• [What to do]:
The response must be the exact lines from the line holding "Given: Click the Наименование column header" through the end of the entries, with no pictures and nothing else.

• [Working data]:
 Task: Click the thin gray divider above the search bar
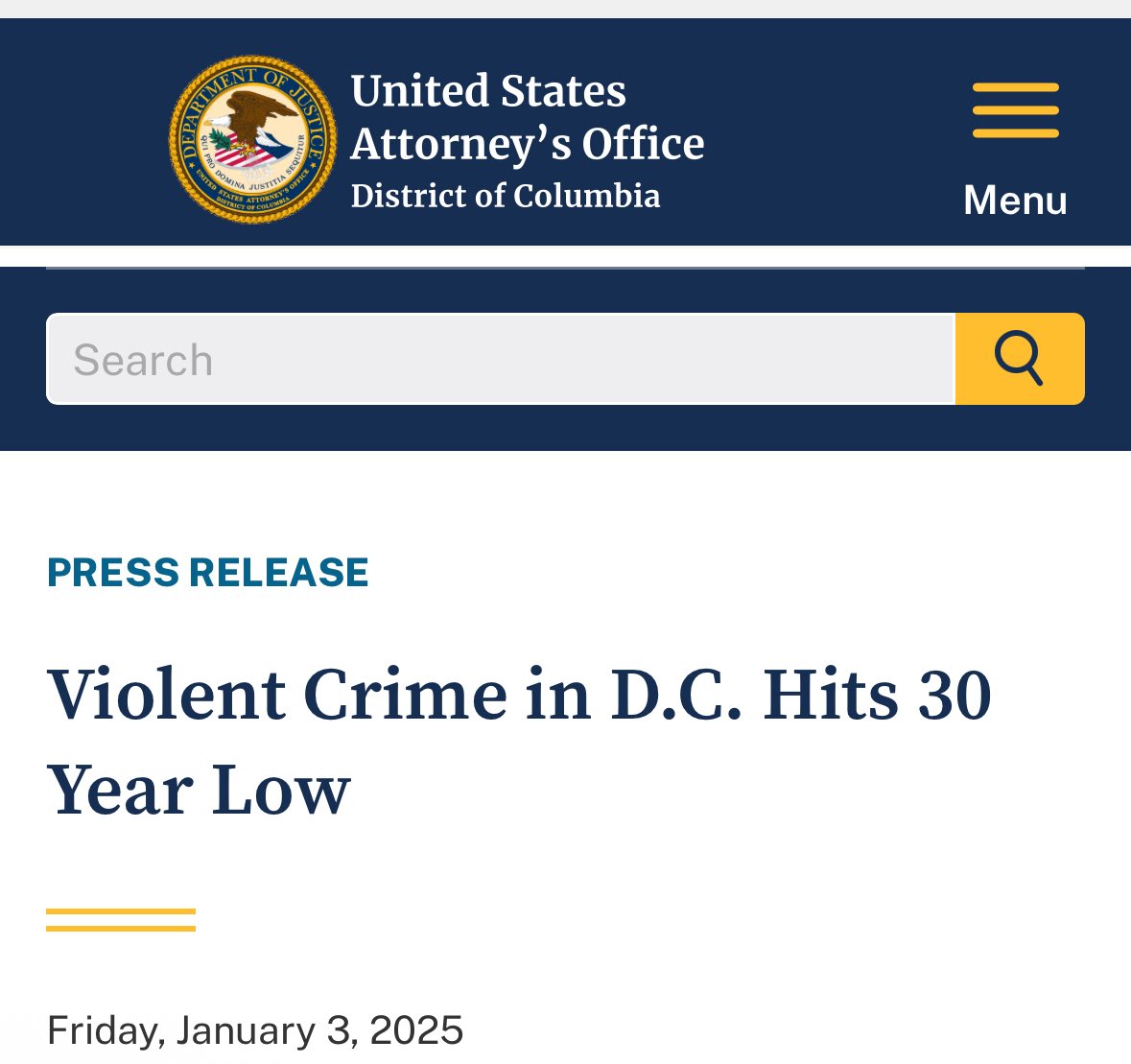[x=565, y=268]
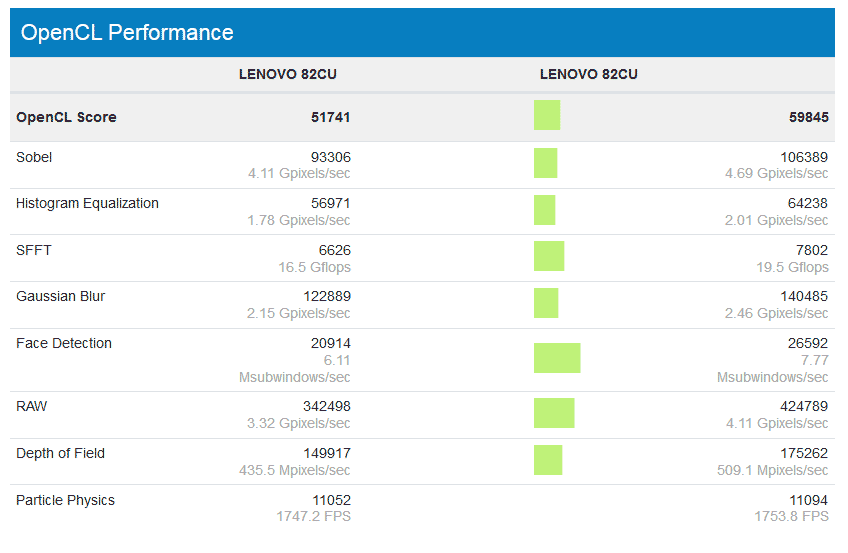
Task: Select the Gaussian Blur row label
Action: [60, 296]
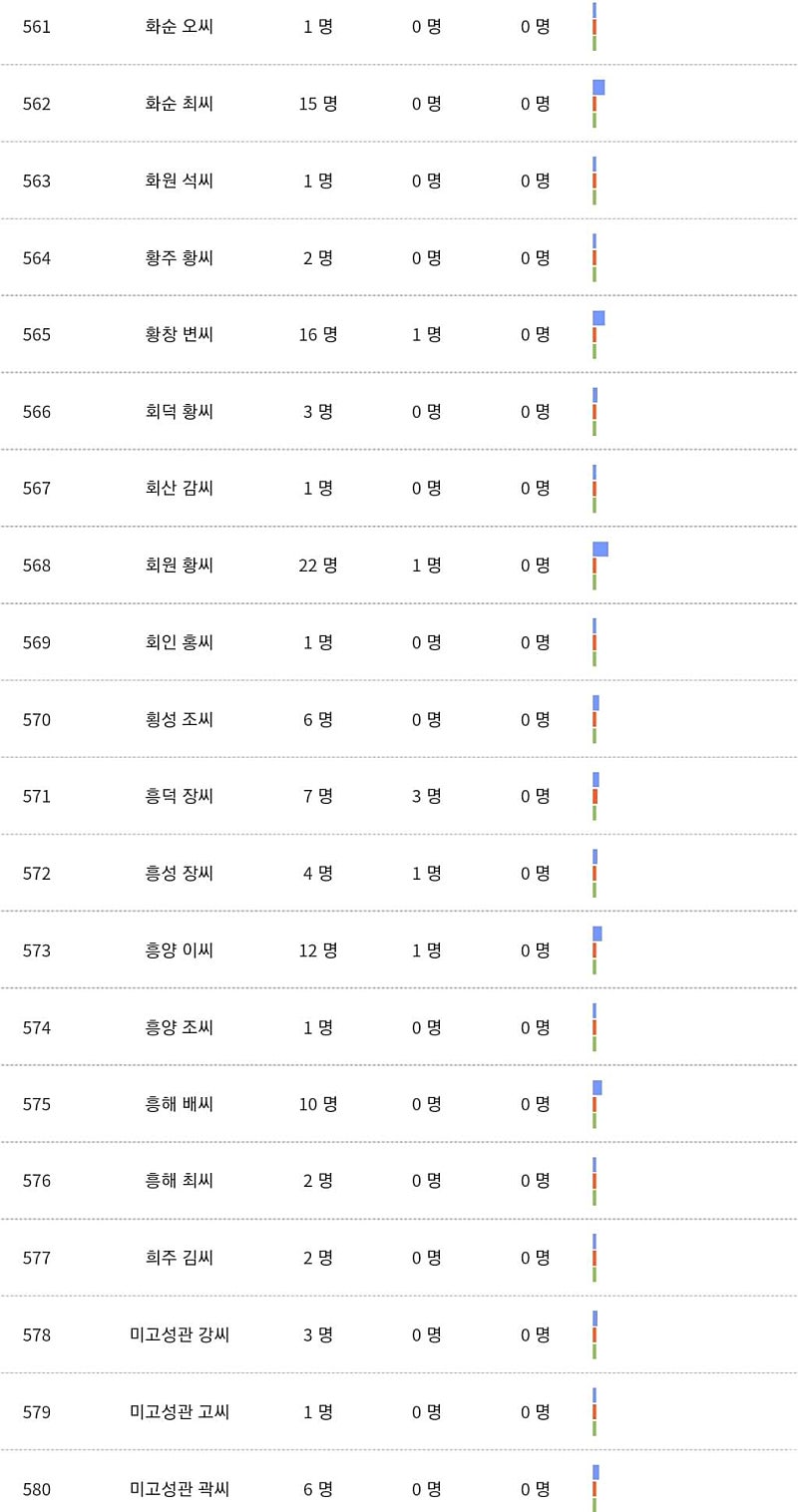Click the 22 명 count for 회원 황씨
This screenshot has width=798, height=1512.
click(x=318, y=566)
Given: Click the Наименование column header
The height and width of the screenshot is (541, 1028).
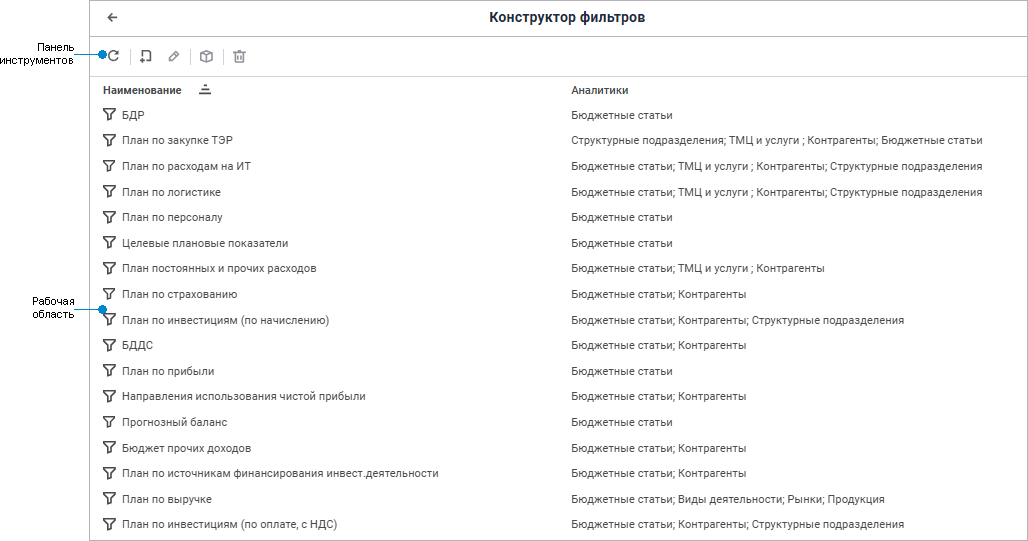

• [Response to this task]:
Given: Click the Наименование column header
The height and width of the screenshot is (541, 1028).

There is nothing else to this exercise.